Seeking to lift sagging sales, Advanced Micro Devices Inc. last week released its fastest mobile chip yet and began production shipments of a new type of flash memory that it claims doubles the density of standard flash memory devices without compromising performance or reliability.
The worlds second-largest PC chip maker and biggest seller of flash memory products has been hard hit by the downturn in computer sales and price competition with Intel Corp. To ignite demand, the Sunnyvale, Calif., company continues to pump out new products, such as last weeks launch of a notebook processor, the mobile Athlon XP 1800+, with a frequency of 1.53GHz.

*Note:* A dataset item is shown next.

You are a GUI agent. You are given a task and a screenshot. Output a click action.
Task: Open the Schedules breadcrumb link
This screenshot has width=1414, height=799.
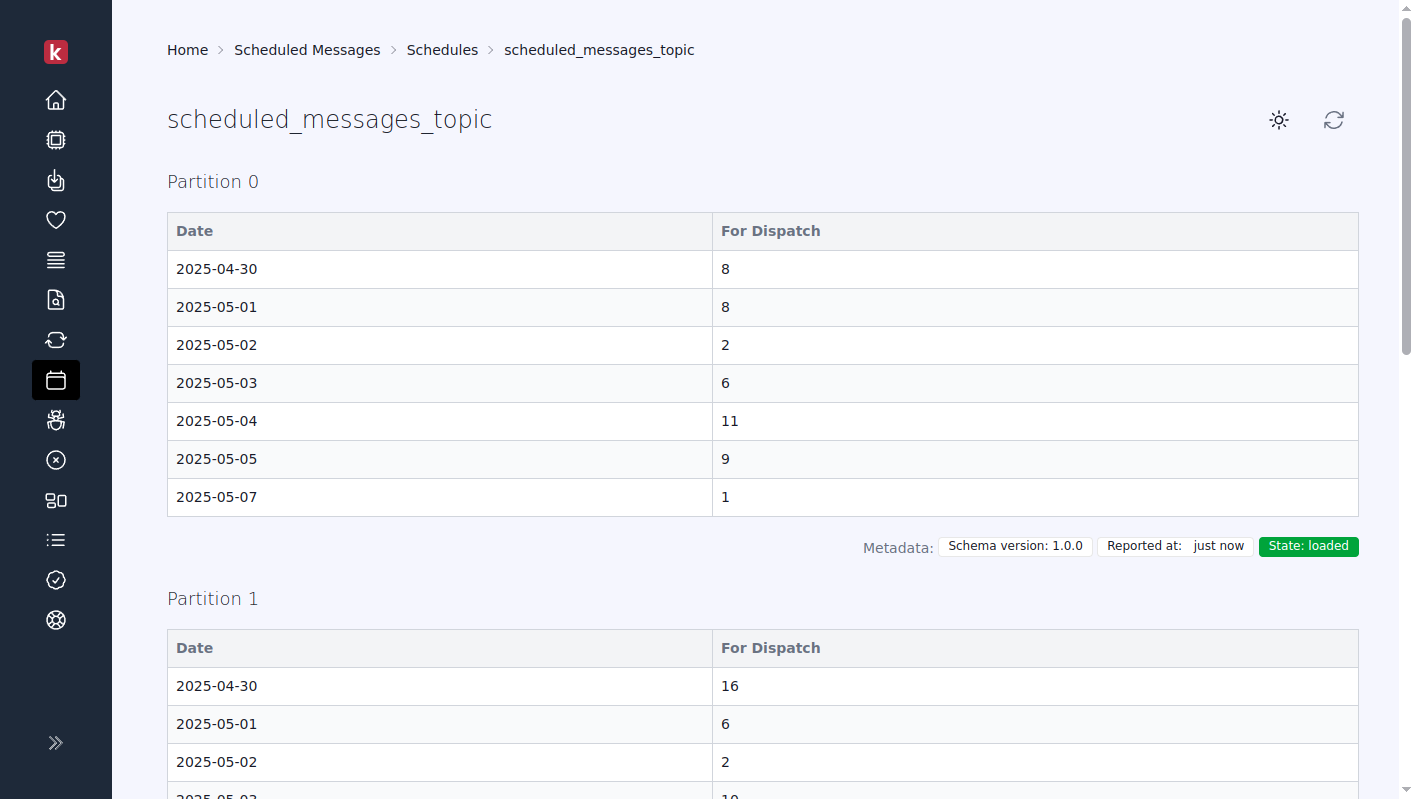click(x=442, y=49)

The chip, priced at $335 in 1,000-unit quantities, is AMDs first mobile chip offering since it released the mobile Athlon XP 1700+, clocked at 1.47GHz, in April.
In conjunction, Hewlett-Packard Co. unveiled two consumer products that will feature the chip, the Pavilion ZE1250 notebook, available now in U.S. stores, and the Compaq Presario 900 series, to be available via direct order at www.hp.com.
Acer Inc. also said it will offer the chip in a new notebook, the Aspire 1300, being sold in Europe.
In addition, AMD is hoping that its 64M-bps MirrorBit Flash memory, a new high-density design for use in cell phones, personal digital assistants, TV set-top boxes and other products, will combine with a renewed growth in high-end cell phones overseas to fuel increased sales this year.
However, continued price cutting by companies will undermine profits, one analyst said. “The four major factors that contribute to greater price aggression—soft demand, component availability, company focus on market share and industry profitability—remain largely in place,” said Andy Neff, an analyst for Bear Stearns & Co. Inc., in New York.